В доме на Московской улице все знакомо. Знакомо по книгам, фильмам, снимкам, открыткам, гравюрам. Знакома гостиная с бледными обоями и белыми полотняными чехлами на мебели. Столовая, где старинная швейная машина и шахматы на столе, вокруг которого собиралась семья. Кабинет Ильи Николаевича: имена Некрасова и Добролюбова на корешках книг, педагогические журналы и пособия. Комната матери: стопки книг на разных языках, мотки шерсти для рукоделия. Нянин сундучок с крышкой, оклеенной лубочными картинками и обертками от шоколада. Комнаты детей, где у младших — самодельные игрушки, у Александра — спиртовки, колбы для опытов по химии, в комнате Анны — трогательный конвертик "Моему милому папе", рукой дочери переписанное стихотворение о Симбирске: "…далекий, но сердцу близкий городок, и Волги берег твой высокий, и тротуары из досок".

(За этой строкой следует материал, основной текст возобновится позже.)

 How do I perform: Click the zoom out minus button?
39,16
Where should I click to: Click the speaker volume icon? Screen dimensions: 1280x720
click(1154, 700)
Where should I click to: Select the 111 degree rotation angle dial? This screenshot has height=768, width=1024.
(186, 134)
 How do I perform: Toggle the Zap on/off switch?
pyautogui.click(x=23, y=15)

Мы не избалованы жильем, живем все еще тесновато, и квартира Ульяновых на Московской улице кажется большой. Но по тем временам и, главное, по тому положению, которое занимал Илья Николаевич Ульянов, это была скромная, даже тесная квартира. Действительный статский советник, директор народных училищ — на всю губернию подобных званий и должностей было совсем немного.
Кажется, я могу нарисовать на память план любой комнаты в Доме-музее. Но каждый раз смотрю на все новыми глазами: глазами тех, кто впервые идет по музею рядом со мной. В предъюбилейный и в юбилейный годы это было не просто. Поток экскурсантов превзошел все ожидания. Целыми днями стояли огромные очереди, от крыльца до колодца в глубине двора, по нескольку человек в ряду. В каждой комнате одновременно слышались голоса двух-трех экскурсоводов. Знакомый сотрудник музея говорил мне едва не с отчаянием:
— Работаем на пределе. И ничего нельзя сделать. Разве можно отказать хотя бы одному человеку?

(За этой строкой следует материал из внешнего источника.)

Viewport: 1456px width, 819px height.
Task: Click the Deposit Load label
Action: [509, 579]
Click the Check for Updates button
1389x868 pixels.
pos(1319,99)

К счастью, мне много раз доводилось бывать в музее раньше, причем и в тихие месяцы, до первых пароходов. Как-то по поручению "Литературной газеты" я провел здесь две недели, знакомился с архивными документами и, конечно, встречался с посетителями.

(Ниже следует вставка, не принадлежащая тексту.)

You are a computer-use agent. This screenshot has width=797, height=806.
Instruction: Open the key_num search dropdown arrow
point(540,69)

Помню: три пожилые женщины в темных ситцевых платьях долго стоят в столовой подле швейной машины.
— Мать Ленина на многих языках разговаривала, образованная, а, смотри, на семью шила, как и мы, грешные, — говорит одна.
В комнате Марии Александровны разглядывают самодельные кружева.
— На коклюшках связано, — шепчет другая, — у нас до сих пор так вяжут.
Родом она из приволжского села. Знает цену труду. И в этом доме все как бы говорит ей: "Посмотри, здесь умели и любили работать". Она шепчет:
— Как мы… Как и у нас…
Идут в детскую. У всех троих — внуки. Склоняют головы над табелями, над похвальными листами, вздыхают… Почему-то очки у старушек — одни на троих. Сейчас ими овладела старая крестьянка. Нараспев, как многие люди, поздно узнавшие грамоту, она читает стихи, переписанные из детской хрестоматии сестрой Владимира Ильича Ольгой Ильиничной: "Может быть, тебя, мой милый, ждут печали и нужда. Спи, дитя, сбирайся с силой, для борьбы и для труда". Она глотает слова, торопливо снимает очки, достает платок.
— О нем это она, о брате…
И у всех троих — слезы, у старых женщин, проживших нелегкую жизнь.
Сколько не похожих друг на друга людей приходят в музей!